The court next addressed the issue of whether the offense was committed in the course of advertising. Bridge Metal alleged that the complaint claimed injuries because Bride Metal marketed the products to customers. Travelers countered that the complaints do not allege that the offense was committed in the course of advertising because the alleged infringement was the manufacturing and sale of the lighting fixtures as opposed to any advertising of Bridge Metal's products. The court said that, based on case law, the insurer was correct that the causal connection has been found lacking where the complaint alleges injury solely from the manufacturing and selling of infringing goods. And the court said that the insurer was correct in that some courts have found allegations that the insured advertised the infringing goods insufficient to trigger coverage absent allegations that the advertisements themselves caused some injury. However, in this case, the complaint alleged harm due to the marketing and portrayal of the goods to the public based on the infringing trade dress and this put the complaint in the advertising activity area.

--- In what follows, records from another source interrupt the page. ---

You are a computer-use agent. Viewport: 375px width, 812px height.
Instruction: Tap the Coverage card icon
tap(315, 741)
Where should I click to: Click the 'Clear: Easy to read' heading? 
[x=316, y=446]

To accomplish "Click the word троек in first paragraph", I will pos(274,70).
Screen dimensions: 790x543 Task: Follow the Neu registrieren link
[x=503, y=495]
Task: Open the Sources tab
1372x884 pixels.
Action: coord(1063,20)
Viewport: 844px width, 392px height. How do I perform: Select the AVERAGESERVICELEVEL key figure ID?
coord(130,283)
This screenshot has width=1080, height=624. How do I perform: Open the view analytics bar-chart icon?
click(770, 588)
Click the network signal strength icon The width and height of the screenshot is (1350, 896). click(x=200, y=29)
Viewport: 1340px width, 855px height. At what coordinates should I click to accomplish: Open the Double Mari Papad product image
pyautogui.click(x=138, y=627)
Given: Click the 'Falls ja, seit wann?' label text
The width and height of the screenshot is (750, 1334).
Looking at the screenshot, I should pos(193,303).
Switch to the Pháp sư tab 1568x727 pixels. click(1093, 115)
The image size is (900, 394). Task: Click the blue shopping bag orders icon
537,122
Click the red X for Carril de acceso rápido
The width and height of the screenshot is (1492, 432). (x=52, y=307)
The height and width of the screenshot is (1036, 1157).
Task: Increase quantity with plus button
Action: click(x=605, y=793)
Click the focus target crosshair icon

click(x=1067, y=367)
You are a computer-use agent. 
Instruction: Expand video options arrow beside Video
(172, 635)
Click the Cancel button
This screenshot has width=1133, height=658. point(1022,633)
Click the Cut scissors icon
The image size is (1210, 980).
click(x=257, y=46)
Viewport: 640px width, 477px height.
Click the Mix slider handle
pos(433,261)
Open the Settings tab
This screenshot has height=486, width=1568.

The district court dismissed the potential exclusions offered by Travelers by saying that the insurer had not shown that all of the claims in the complaint are solely and entirely within the policy exclusions. Accordingly, the insurer was required to defend the insured in the entire action.

The insurer's motion to dismiss was denied and the insured's motion for summary judgment was granted.

Editor's Note: Applying New York law, the U.S. District Court found that uncertainty as to whether claims of trade dress infringement and unfair competition constituted infringement of title triggered the insurer's duty to defend the insureds where the claims were based on alleged copying of distinct trade dress. Moreover, even though the court found much confusion in case law concerning when an advertising injury is caused by advertising within the meaning of standard general liability policies, it found that the harm in this case was allegedly due to the marketing and portrayal of the insured's goods to the public, and this met the common, everyday meaning of advertising.